Right now, i have really no clue if this is going to work so any help will be much appreciated.



This thread was automatically locked due to age.
  • I have run UTM on a QNAP previously, but it was a bigger unit (TVS-673) with 64GB RAM.  Not sure how much you have in your TS-451+, but you would need to give a minimum 4GB to the UTM VM for it to run well, possibly more depending on enabled features.

    Without knowing the specs of the old PC and what the bottleneck is, it's hard to tell if you may get any speed increase.  If the hardware was weak, IPS could have been resource constrained.  If you're comfortable in the CLI, you can run a speedtest from the UTM as mentioned here: https://community.sophos.com/products/unified-threat-management/f/general-discussion/79286/utm-slowing-down-network-speed.  Also check the items in #7 of the Rulz.

    As far a physical connection, one interface would go to the modem, the other to your inside network.
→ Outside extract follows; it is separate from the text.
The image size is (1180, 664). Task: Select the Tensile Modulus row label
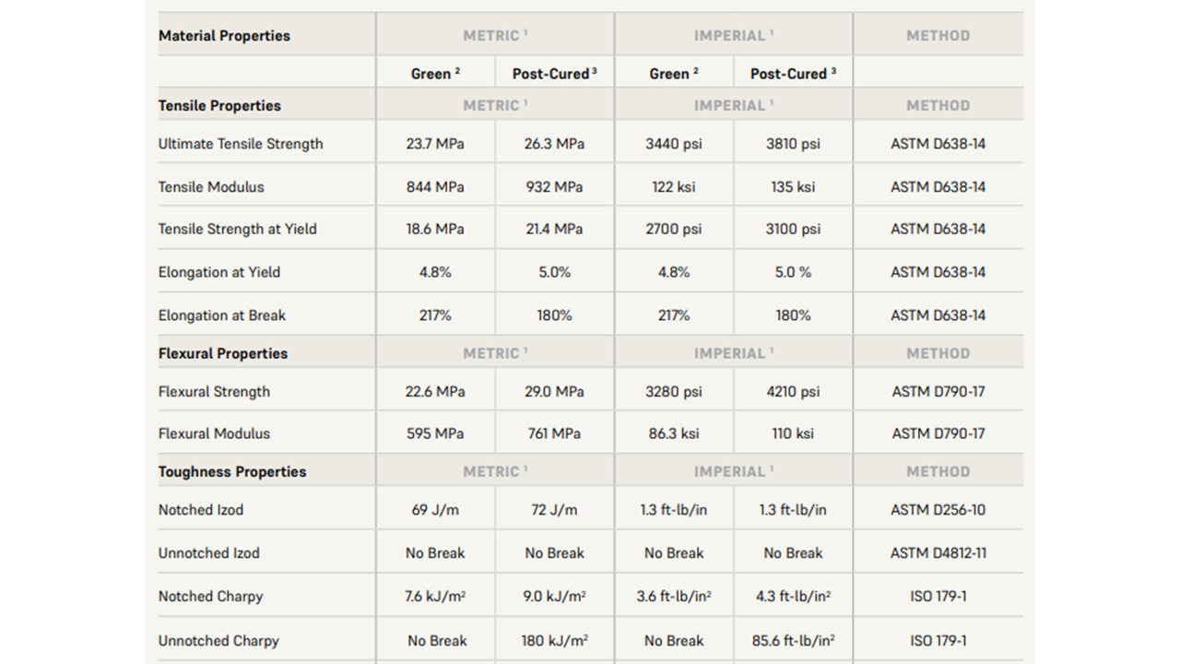(x=211, y=186)
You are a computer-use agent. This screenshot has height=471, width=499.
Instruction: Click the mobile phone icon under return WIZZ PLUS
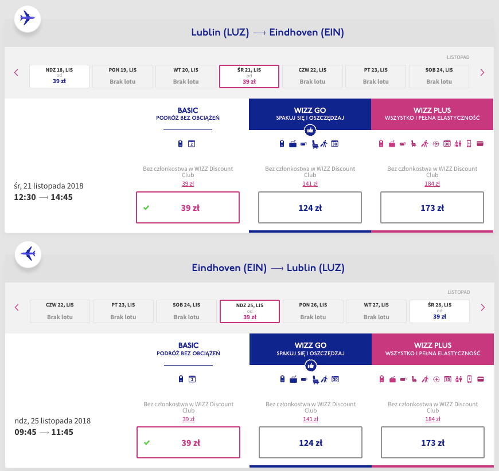[469, 379]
Virtual Switch 1 can be a simple switch, if bridge would pass link state to the VM that would be better, but not necessary.  Big thing is to not run a DHCP server or anything else on the virtual switch, it's not needed and could cause problems.

    I personally wouldn't recommend running UTM on a QNAP if that's going to be your Internet connection.  It complicates updates to QTS and Virtual Station, as you have to bring down the VM to perform some operations, leaving you without an Internet connection.

    -Steve

  • I have limited unhappy experience with a QNAP NAS sitting inside my network behind UTM.   The "Download Station" application is installed and activated by default.  I assumed it was used for product updates, but I eventually learned that it is an implementation of BitTorrent.   

    This became evident when my UTM started throwing ATP alarms because QNAP was trying to connect to command and control sites.   Further review of the logs revealed that QNAP was being detected as a portscanner because it was trying to connect to thousands of different Internet addresses every single day.

    The first time this happened, I retired the unit as infected.   When it happened on a second unit, I talked to a knowledgeable person in their support organization and learned that I was running BitTorrent without intending to do so.   Disabling the application allowed the device to behave properly, as a simple NAS, which is all that I wanted it to do.